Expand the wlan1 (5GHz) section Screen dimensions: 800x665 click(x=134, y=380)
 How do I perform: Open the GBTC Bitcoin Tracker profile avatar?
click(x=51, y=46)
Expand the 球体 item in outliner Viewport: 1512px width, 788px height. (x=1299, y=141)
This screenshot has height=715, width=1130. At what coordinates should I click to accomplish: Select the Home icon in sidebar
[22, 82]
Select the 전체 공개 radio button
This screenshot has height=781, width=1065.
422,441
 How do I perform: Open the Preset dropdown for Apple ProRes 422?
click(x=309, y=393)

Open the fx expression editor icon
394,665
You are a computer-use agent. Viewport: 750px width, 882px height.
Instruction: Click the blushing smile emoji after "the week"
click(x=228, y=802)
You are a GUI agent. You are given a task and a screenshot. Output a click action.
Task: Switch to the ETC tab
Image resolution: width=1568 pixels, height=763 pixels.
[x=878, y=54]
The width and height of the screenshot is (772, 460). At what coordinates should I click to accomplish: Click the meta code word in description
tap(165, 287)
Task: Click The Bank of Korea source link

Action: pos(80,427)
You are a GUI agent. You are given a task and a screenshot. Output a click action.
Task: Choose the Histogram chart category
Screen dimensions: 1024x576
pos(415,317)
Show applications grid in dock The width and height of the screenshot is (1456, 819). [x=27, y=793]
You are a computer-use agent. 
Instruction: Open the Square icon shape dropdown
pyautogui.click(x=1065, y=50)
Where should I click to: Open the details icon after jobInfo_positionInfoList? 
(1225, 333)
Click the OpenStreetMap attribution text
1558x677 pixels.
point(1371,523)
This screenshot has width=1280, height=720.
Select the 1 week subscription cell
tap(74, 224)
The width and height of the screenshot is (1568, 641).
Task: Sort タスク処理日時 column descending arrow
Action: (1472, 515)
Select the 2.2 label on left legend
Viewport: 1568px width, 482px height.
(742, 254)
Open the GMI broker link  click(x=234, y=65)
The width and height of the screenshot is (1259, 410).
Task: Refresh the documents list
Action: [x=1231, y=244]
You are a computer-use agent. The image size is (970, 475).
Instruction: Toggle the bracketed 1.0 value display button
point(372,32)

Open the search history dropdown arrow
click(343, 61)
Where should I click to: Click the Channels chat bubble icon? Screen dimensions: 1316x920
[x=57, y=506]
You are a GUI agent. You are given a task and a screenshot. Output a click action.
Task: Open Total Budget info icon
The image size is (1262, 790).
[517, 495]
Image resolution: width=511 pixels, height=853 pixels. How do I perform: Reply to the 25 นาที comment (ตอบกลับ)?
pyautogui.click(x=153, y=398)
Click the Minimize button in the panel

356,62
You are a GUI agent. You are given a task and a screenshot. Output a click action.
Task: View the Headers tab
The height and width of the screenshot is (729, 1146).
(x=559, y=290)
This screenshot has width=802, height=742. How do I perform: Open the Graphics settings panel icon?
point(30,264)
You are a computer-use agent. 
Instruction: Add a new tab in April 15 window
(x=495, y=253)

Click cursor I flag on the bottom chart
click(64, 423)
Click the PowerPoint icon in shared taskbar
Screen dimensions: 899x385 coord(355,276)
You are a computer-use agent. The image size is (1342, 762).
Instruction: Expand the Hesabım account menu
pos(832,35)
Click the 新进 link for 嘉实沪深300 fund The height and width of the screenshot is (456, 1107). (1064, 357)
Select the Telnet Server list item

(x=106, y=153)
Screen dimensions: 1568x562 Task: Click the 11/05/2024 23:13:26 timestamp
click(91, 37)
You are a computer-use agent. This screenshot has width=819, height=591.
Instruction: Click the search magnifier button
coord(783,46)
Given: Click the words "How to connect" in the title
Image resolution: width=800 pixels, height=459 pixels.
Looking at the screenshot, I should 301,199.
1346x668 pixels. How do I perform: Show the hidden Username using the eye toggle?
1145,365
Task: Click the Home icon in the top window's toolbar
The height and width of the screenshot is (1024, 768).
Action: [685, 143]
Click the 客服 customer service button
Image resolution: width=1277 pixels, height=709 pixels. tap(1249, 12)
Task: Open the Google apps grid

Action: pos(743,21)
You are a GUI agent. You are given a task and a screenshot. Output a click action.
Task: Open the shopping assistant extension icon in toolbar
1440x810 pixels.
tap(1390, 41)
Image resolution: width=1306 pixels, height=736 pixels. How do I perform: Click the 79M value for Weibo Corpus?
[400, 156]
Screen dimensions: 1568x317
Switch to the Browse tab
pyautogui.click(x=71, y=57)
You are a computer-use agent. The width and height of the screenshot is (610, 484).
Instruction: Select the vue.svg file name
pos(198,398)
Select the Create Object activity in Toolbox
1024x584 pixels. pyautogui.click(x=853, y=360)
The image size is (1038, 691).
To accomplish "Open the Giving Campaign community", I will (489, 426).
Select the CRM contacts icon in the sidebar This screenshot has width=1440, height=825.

YOUR INSTRUCTIONS:
Repeat word for word the lines above that run from the line containing "The height and width of the screenshot is (1024, 768)." through the line containing "Screen dimensions: 1568x317", both ends included, and nothing else.

YOUR RESPONSE:
The height and width of the screenshot is (1024, 768).
Action: [685, 143]
Click the 客服 customer service button
Image resolution: width=1277 pixels, height=709 pixels. tap(1249, 12)
Task: Open the Google apps grid

Action: pos(743,21)
You are a GUI agent. You are given a task and a screenshot. Output a click action.
Task: Open the shopping assistant extension icon in toolbar
1440x810 pixels.
tap(1390, 41)
Image resolution: width=1306 pixels, height=736 pixels. How do I perform: Click the 79M value for Weibo Corpus?
[400, 156]
Screen dimensions: 1568x317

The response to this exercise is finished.